↓

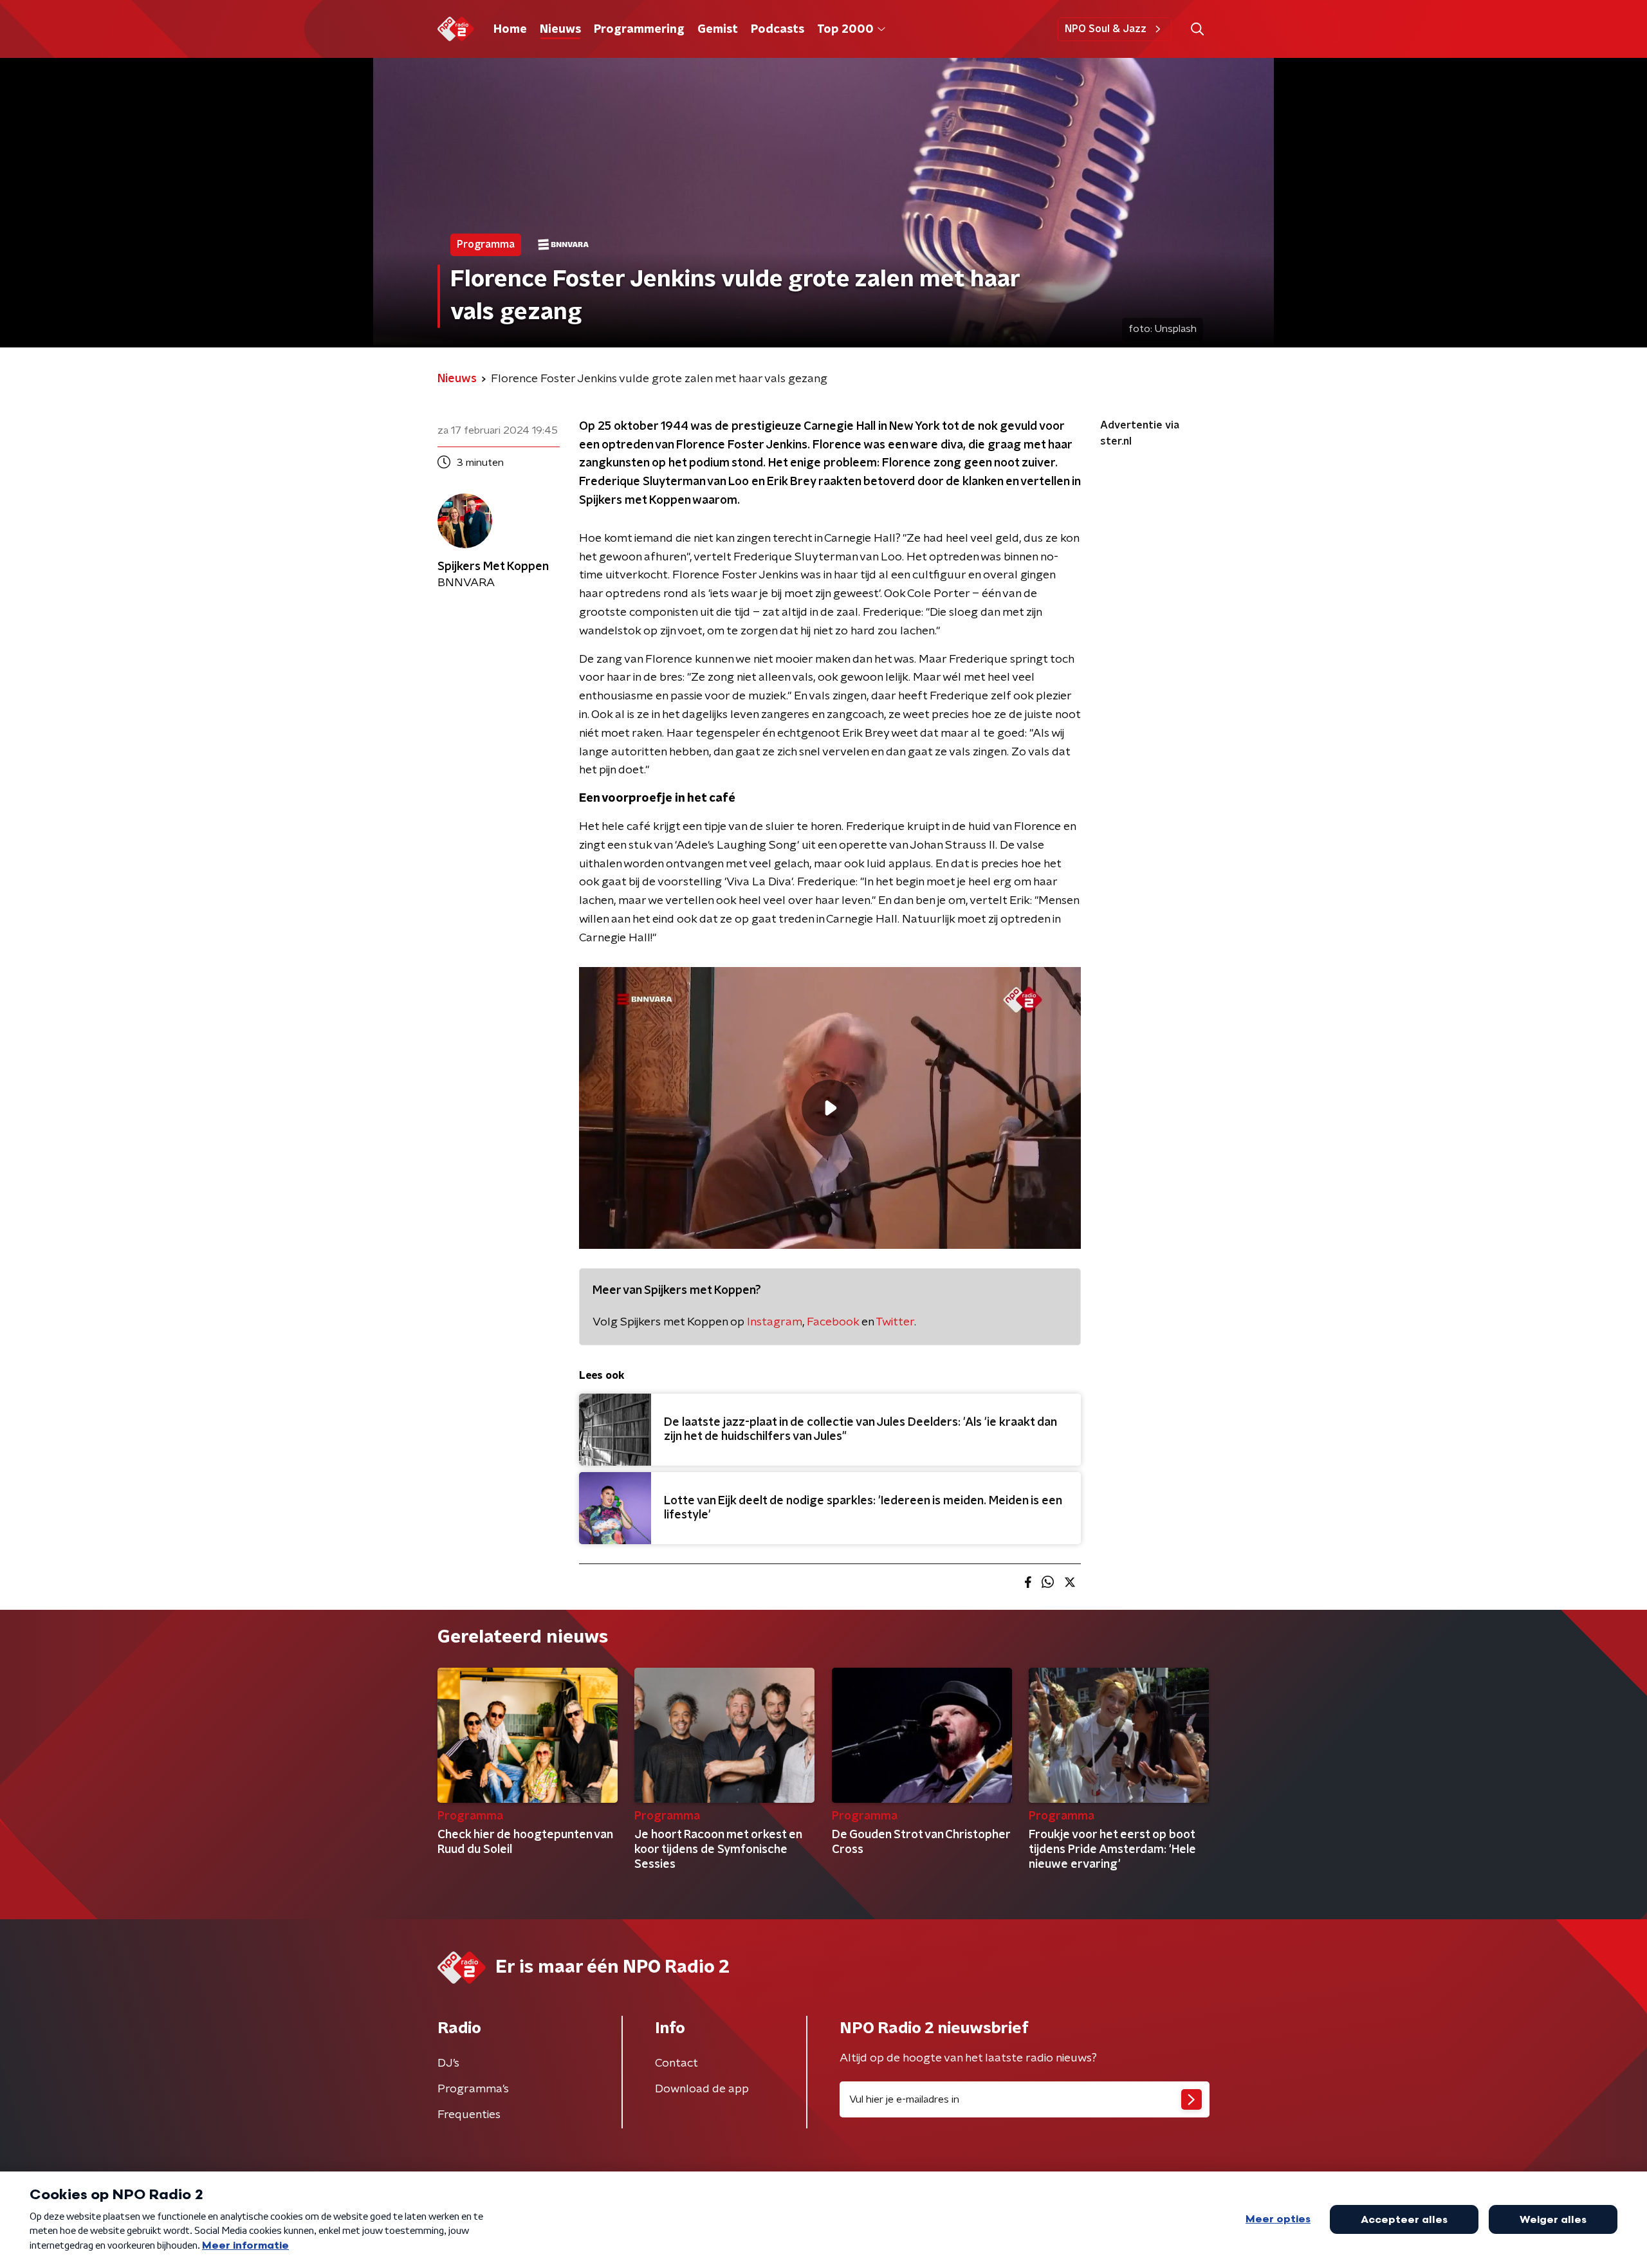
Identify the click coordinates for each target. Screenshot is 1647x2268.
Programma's (473, 2089)
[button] (1197, 29)
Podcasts (777, 29)
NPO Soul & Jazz (1105, 29)
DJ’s (448, 2063)
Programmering (639, 29)
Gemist (717, 29)
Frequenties (469, 2115)
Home (510, 29)
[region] (830, 1108)
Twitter (895, 1322)
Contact (676, 2063)
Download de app (702, 2089)
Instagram (774, 1322)
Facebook (833, 1322)
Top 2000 (845, 29)
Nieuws (560, 29)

↑

◆ Task objective ◆
Beginning at the line that holds "Contact (676, 2063)", reproduce each line of the records above down to and including the last one.

◆ Your response ◆
Contact (676, 2063)
Download de app (702, 2089)
Instagram (774, 1322)
Facebook (833, 1322)
Top 2000 (845, 29)
Nieuws (560, 29)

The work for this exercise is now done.